DOCUMENT EXCERPT:
A crowd carries and cheers Osama Najim on his return to Libya. Photograph: Rai News

Italy’s justice ministry issued a vague statement regarding the ICC warrant but the arrest was only officially confirmed once Najim had been released and repatriated.

Amid lingering questions over why Italy did not validate the warrant, as it is obliged to under the ICC’s Rome statute, Meloni said Najim had been swiftly deported because he had been considered a risk to Italy’s national security.

“That we expelled him because he was deemed to be a highly dangerous character was even more mind-­blowing,” said Li Gotti.

In her video message, Meloni took issue with Li Gotti and Rome’s chief prosecutor, Francesco Lo Voi, insinuating that the investigation was part of a leftwing vendetta against her. “I am not blackmailable, I am not intimidated. Onwards and upwards,” Meloni told her social media followers.

On the contrary, critics believe the Italian government might have been blackmailed by Libya, its former colony. Apart from a deal that involves Italy paying the Libyan coastguard to stop migrant boats from leaving, the country has wide-ranging political and business interests in Libya. The country is also important for the success of Meloni’s much-touted Mattei plan, aimed at increasing European cooperation on the African continent in return for curbs on irregular migration.

“In the absence of a precise explanation from the authorities, we only have a few theories,” said Scavo, who wrote about Najim in abook, Le Mani sulla Guardia Costiera, in which he describes the police chief as being “among the figures capable of blackmailing Italy and Europe with boats”.

Scavo added: “We know there was a lot of agitation in Libya over the arrest. So a danger was certainly perceived, a threat also for the Italians and the Italian companies who are in Libya. However, I believe this also represents an element of weakness for Italy, a G7 country, which felt threatened by Libya. If anything, this reflects greater strength from Libya’s power system.”

Meloni has long been at war with Italy’s judiciary, with her allies claiming she is being persecuted in a similar way to the late former prime minister Silvio Berlusconi. Relations are especially bitter as a result of judges having disrupted Italy’s controversial migrant scheme with Albania.

Moreover, it is unlikely that Meloni will face trial, especially given that it would need approval from parliament, where her government has a majority.

“Everybody knows that the investigation will not result in anything,” said Christopher Hein, a professor of immigration law and policy at Luiss University in Rome. “But this risks reducing the attention on what really happened in this scandalous Najim case.”

STATED GOAL: Reproduce word for word the passage of the excerpt on the Najim case that opens with "Italy’s justice ministry" and closes with "social media followers.".

DATASET SECTION:
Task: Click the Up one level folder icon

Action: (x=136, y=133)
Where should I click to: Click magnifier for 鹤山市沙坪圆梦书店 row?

REPLY TO THE EXERCISE:
Italy’s justice ministry issued a vague statement regarding the ICC warrant but the arrest was only officially confirmed once Najim had been released and repatriated.

Amid lingering questions over why Italy did not validate the warrant, as it is obliged to under the ICC’s Rome statute, Meloni said Najim had been swiftly deported because he had been considered a risk to Italy’s national security.

“That we expelled him because he was deemed to be a highly dangerous character was even more mind-­blowing,” said Li Gotti.

In her video message, Meloni took issue with Li Gotti and Rome’s chief prosecutor, Francesco Lo Voi, insinuating that the investigation was part of a leftwing vendetta against her. “I am not blackmailable, I am not intimidated. Onwards and upwards,” Meloni told her social media followers.